Please continue the passage on Japan's and China's shifting fortunes, picking up after its final sentence.

PASSAGE SHOWN:
*** Begin section ***

This profound racism permeated Japanese attitudes in its subsequent wars against China in the first half of the 20th century.
The wanton massacres, mutilations, exploitation, rapes and experiments in biological and chemical warfare — such as infecting entire villages with the plague — can only be explained by the fact that the Japanese considered the Chinese less than human.
However, the biggest injury experienced by Chinese was not so much the blood that was shed, but the humiliations they endured at the hand of the Japanese.
Japan lost World War II, but — thanks to the cold war and China’s communist revolution — decisively won the subsequent peace.
U.S. policy sought the full rehabilitation of Japan through rapid economic recovery, international integration and absolution for past atrocities.
Well into the late 1980s, Japan’s GDP was equivalent to that of all other Asian economies combined. As a consequence, it was assumed that the “Pacific Century” would be led by Japan — with the rest of Asia serving as its backyard.
Then, in a dramatic reversal of fortunes, the Japanese economy tanked in the course of the 1990s — while the Chinese economy surged.
History is flipping the development of the last 100 or so years on its head. Nowadays, it is Japan — not China — that is ardently resisting reform and desperately basking in past glories. As a result, the land of the rising sun has plunged itself into an extended period of decline.
And just as the industrialized West is losing its edge, it is China — not Japan — that is keen on modernizing many of its institutions, especially in the economic sphere.
China’s leaders seem keen on emulating Prussian traditions, in the sense of creating a truly state-of-the-art self-improvement and modernization model — as one hopes, with less emphasis on the military dimension.
Accordingly, the struggles in the shift in balance of power occurring between China and Japan are taking place on many levels and involve many issues — including territory, energy, leadership in Asia and also Japan’s attempt to get a permanent seat on the UN Security Council.
What is truly astounding is the degree of Japanese insensitivities, which stand in stark contrast to how the other major Axis Power of World War II — Germany — has dealt with its own actions during that time.
Japanese insensitivity includes the recent case of a Japanese company “renting” over 100 Chinese prostitutes for an orgy that occurred in Southern China on the same date as the memorial for the Nanjing massacre.

*** End section ***

Screenshot grounding data:
*** Begin section ***

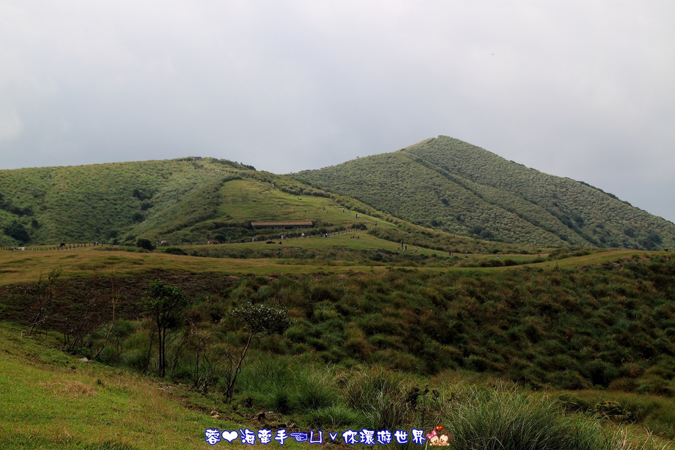Click the small red heart above mice

(x=439, y=429)
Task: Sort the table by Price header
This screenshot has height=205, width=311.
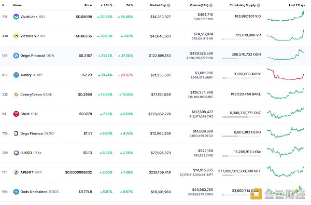Action: click(x=88, y=5)
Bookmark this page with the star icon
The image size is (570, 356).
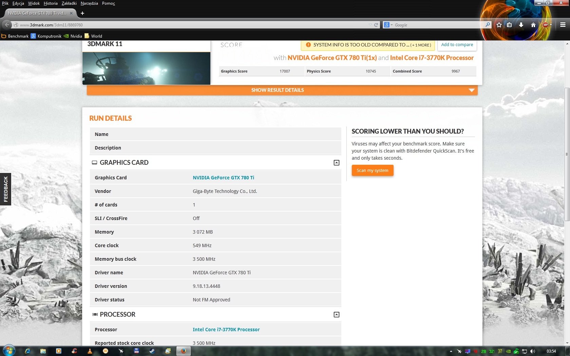(499, 25)
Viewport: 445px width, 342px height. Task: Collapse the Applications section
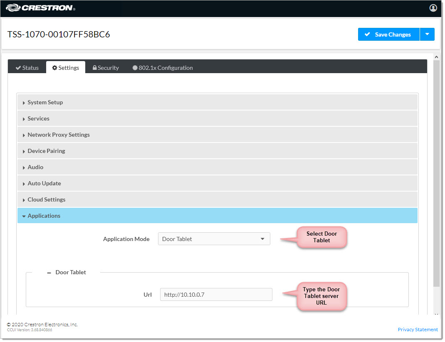point(44,216)
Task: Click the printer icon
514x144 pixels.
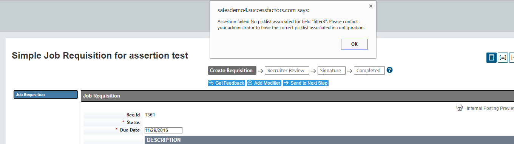Action: pos(460,108)
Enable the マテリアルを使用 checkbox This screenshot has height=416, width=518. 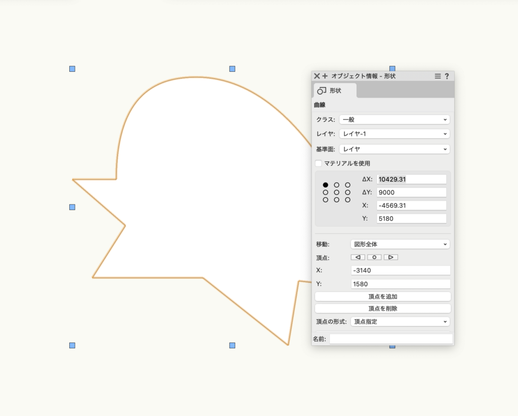319,163
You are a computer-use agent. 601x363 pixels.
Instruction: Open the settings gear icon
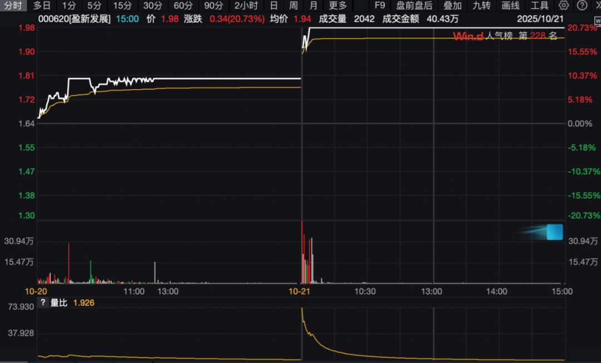pyautogui.click(x=564, y=6)
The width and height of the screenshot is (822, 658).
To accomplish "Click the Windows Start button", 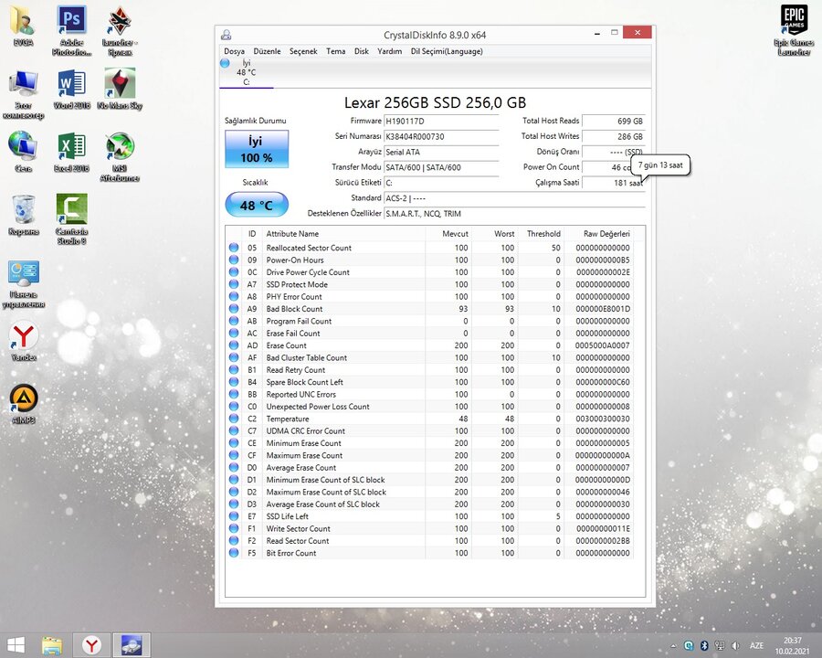I will click(x=16, y=645).
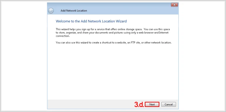This screenshot has width=226, height=112.
Task: Close the Add Network Location window
Action: point(175,5)
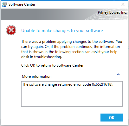Click the Unable to make changes heading
The height and width of the screenshot is (126, 129).
tap(62, 30)
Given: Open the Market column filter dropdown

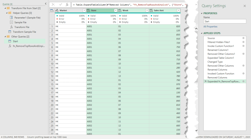Looking at the screenshot, I should 84,10.
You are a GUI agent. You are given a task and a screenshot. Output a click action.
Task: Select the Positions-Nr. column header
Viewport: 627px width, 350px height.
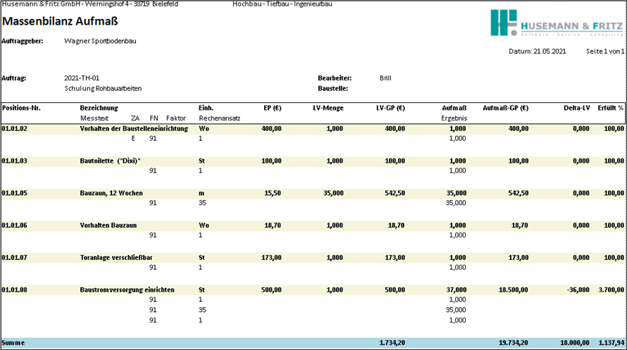coord(22,108)
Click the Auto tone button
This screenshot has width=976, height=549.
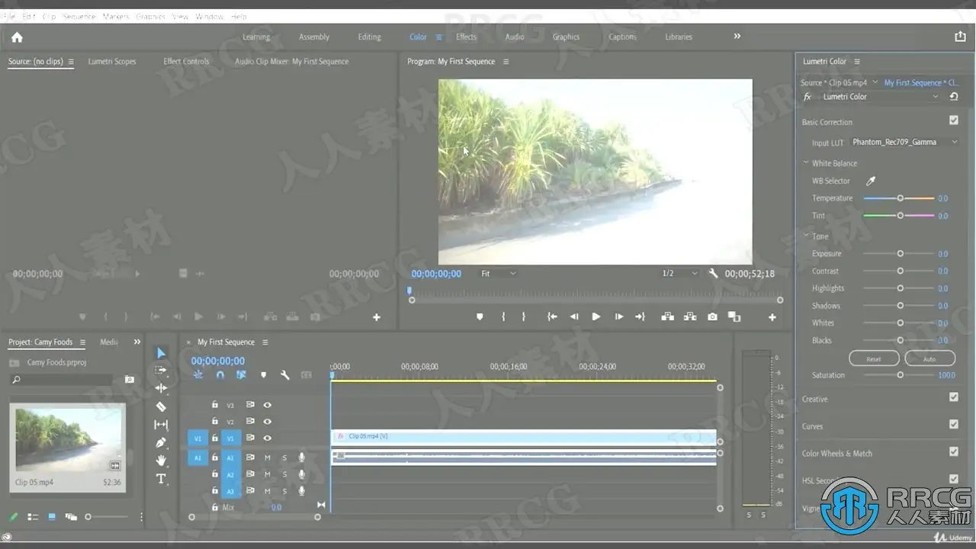(929, 358)
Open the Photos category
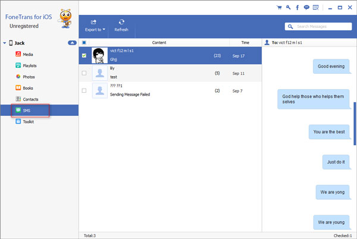 29,77
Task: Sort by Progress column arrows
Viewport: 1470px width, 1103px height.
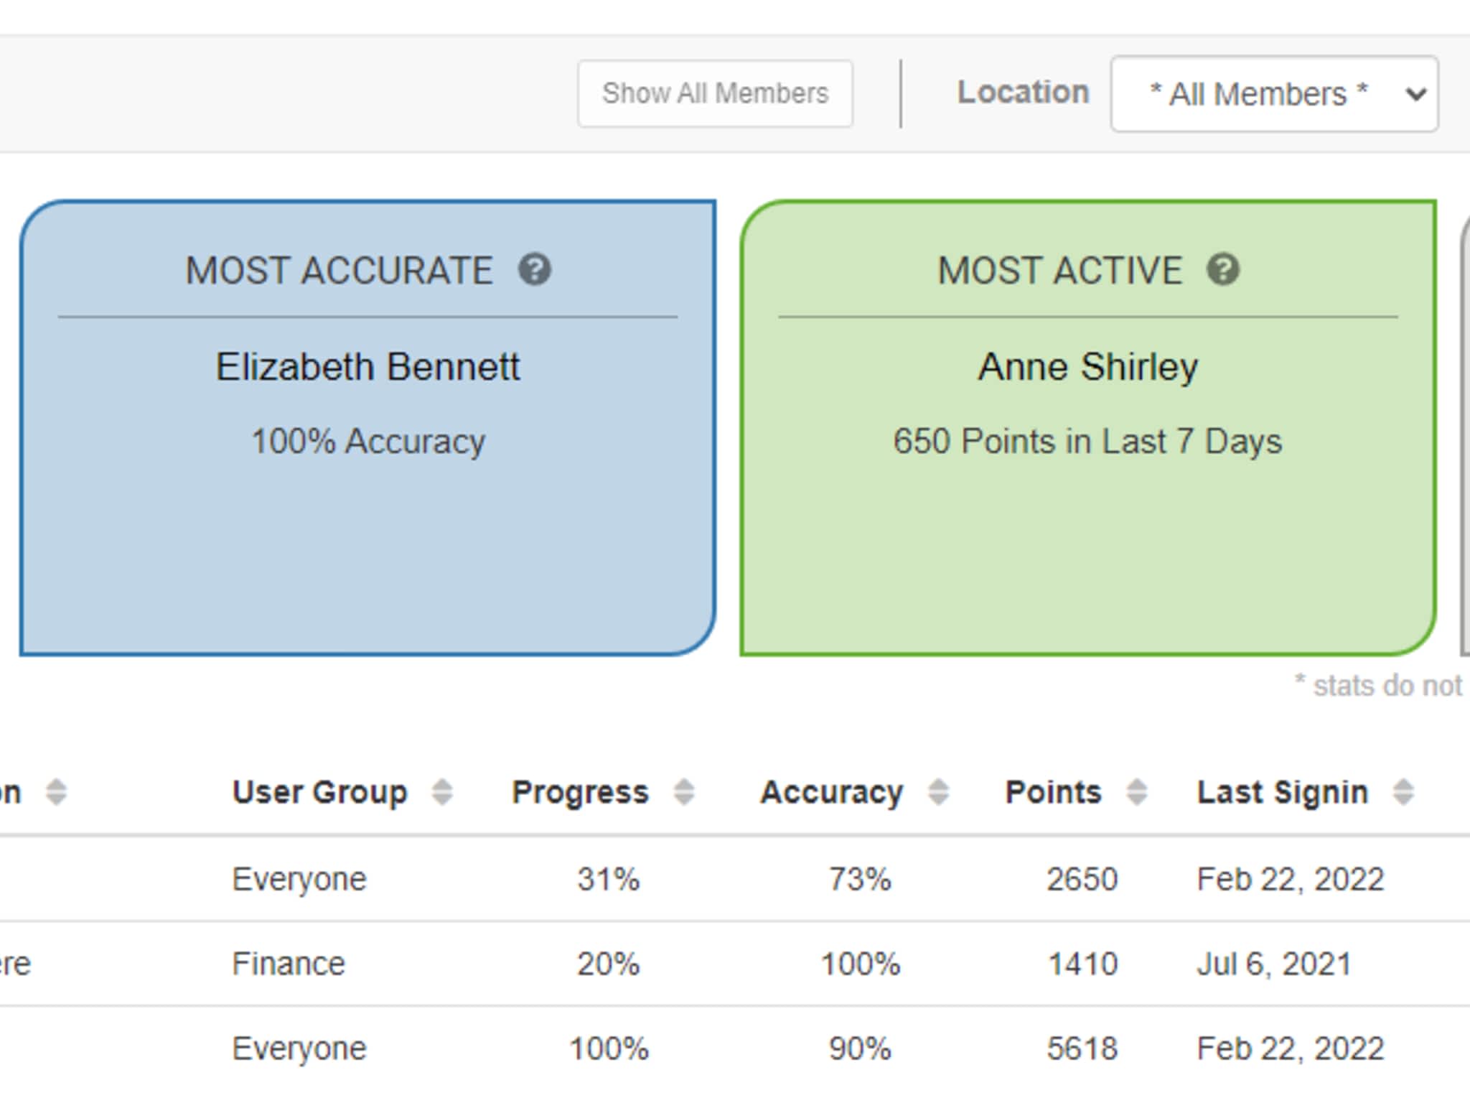Action: pos(684,792)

*** End section ***

TASK ANSWER:
Official prime ministerial visits to the Yasukuni shrine — where Japanese war criminals repose — or the revision of history textbooks in which the rape of Nanjing or the sex slaves are not mentioned, provide other examples of unnecessary Japanese provocations.
The real danger now facing the region and the world is that all the pent-up ill will and popular outrage could spill over into military provocations, skirmishes — or worse.
There is little doubt that such a Sino-Japanese conflict would have catastrophic global consequences. The West must do everything it can to prevent this disaster scenario.
The first task is to ensure that nothing is done to exacerbate the situation. And in that context, Washington’s recruitment of Japan as an ally in its confrontation with Beijing over Taiwan has added much fuel to an already explosive situation.
Second, the West must oppose Japan’s candidacy for a permanent seat on the UN Security Council, until such time when it will be truly at peace with its neighbors.
Third, it should propose a high-level commission from say France, Germany and Poland to advise Japan on how to achieve proper reconciliation — and what steps must be taken (and which acts must be avoided) to realize that goal.
This commission would serve as a powerful means of moral suasion and would be a positive example of spreading “European values,” which — given the decades-long agony over Japan’s missing apology — would be highly welcomed in Asia.
After its own disastrous modern history, preventing needless conflagrations in time increasingly becomes Europe’s “mission civilisatrice.”